__WORK REQUEST 1__
Please reproduce the passage of the post on human and chimp genomes starting at "Thanks. What about" and ending at "(h-c) than (c-g).".
__WORK REQUEST 2__
Continue the post on human and chimp genomes from the point where it stops.

SELECTED TEXT Start Marker

Thanks. What about data on specific mutations common to both chimps and humans (and gorillas) that are in unused portions and thus have no reason to be the same except by common ancestry? I know that ecrine glands are on the body areas of these three apes versus palms and feet of other apes, but that also has to do with sexual pheromones I believe.
I had started with 96% from memory but changed that to 97% from the googled data spread. The interesting thing for me on that 2nd to last paper was the number of differences between humans and chimps (h-c) was greater than the differences between chimps and gorillas (c-g) even though there was less time since divergence of (h-c) than (c-g).
This implies a selection process operating on human evolution that was more active than the one operating on chimps and gorillas.
And given that humans are homogeneous within 0.25% or so (+/- 0.1%?) even after tremendous dispersal of humans by several different routes to cover the globe, that would imply that the human genome was pretty well fixed before
Homo sapiens walked out of Africa, including not just such known features as bipedalism, large brain, small jaw and the like, but the apparent skin bareness, long head hair, enlarged buttocks, female breasts and sexual readiness, and enlarged male penis.

SELECTED TEXT End Marker
SUPPLIED DATA Start Marker

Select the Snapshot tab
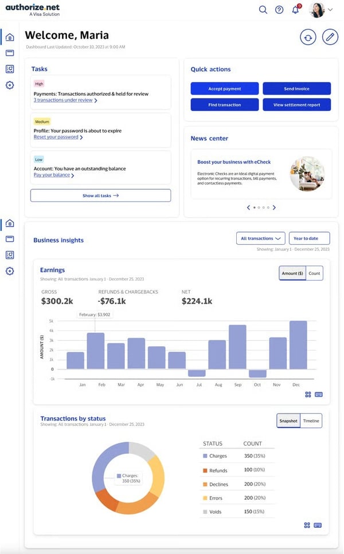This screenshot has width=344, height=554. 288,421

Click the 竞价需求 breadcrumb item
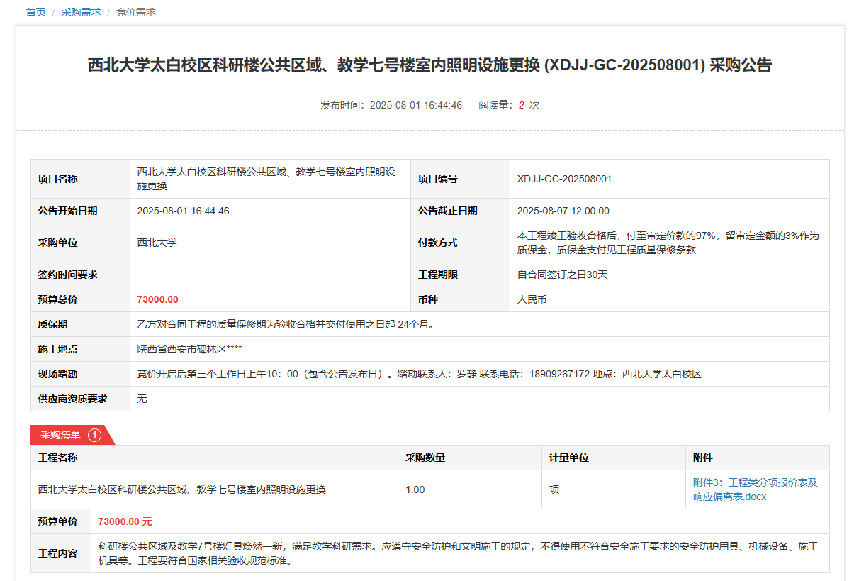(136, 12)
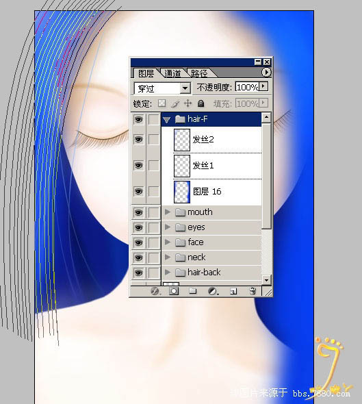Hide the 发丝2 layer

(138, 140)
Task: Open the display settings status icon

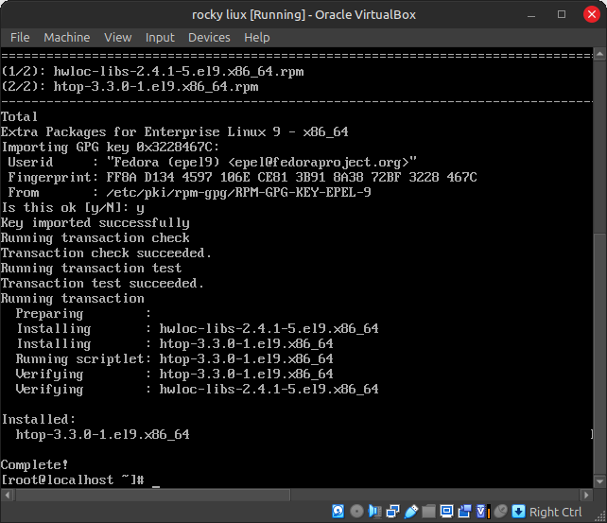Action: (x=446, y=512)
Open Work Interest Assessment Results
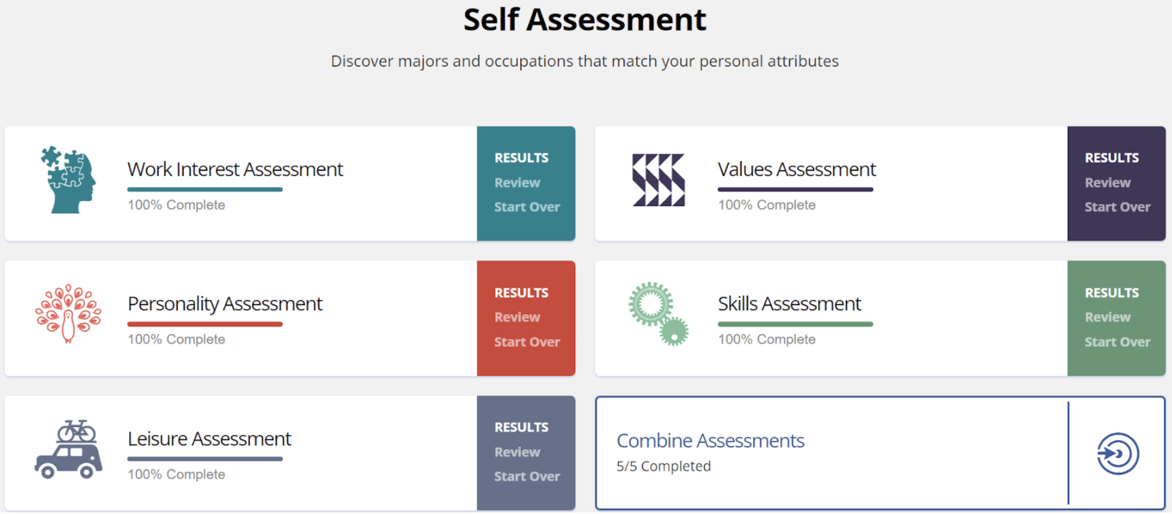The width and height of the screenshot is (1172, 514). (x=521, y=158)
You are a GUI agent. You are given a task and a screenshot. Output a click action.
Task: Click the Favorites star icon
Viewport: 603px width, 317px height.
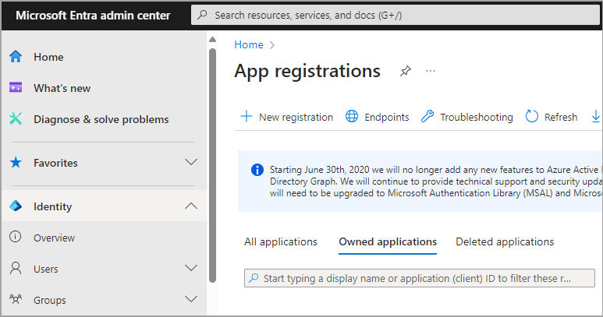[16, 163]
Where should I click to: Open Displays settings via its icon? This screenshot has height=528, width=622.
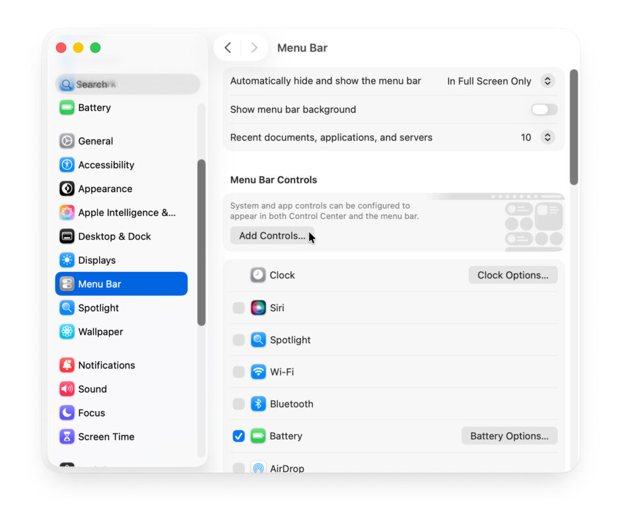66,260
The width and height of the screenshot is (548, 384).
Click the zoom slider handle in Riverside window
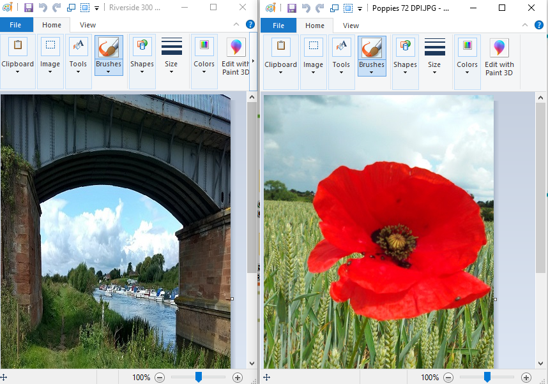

SUPPLIED DATA End Marker

__RESPONSE AREA 1__
Thanks. What about data on specific mutations common to both chimps and humans (and gorillas) that are in unused portions and thus have no reason to be the same except by common ancestry? I know that ecrine glands are on the body areas of these three apes versus palms and feet of other apes, but that also has to do with sexual pheromones I believe.
I had started with 96% from memory but changed that to 97% from the googled data spread. The interesting thing for me on that 2nd to last paper was the number of differences between humans and chimps (h-c) was greater than the differences between chimps and gorillas (c-g) even though there was less time since divergence of (h-c) than (c-g).

__RESPONSE AREA 2__
Runaway sexual selection offers an obvious additional mechanism for incorporation of mutations within the genome at such an increased rate, and many of these features would also fit the scenario of sexually selected features, but this is at best circumstantial evidence, and there was certainly some natural selection going on at the same time.
A large part of it could be just mental development and a threshold of awareness also leading to conscious selection feedback.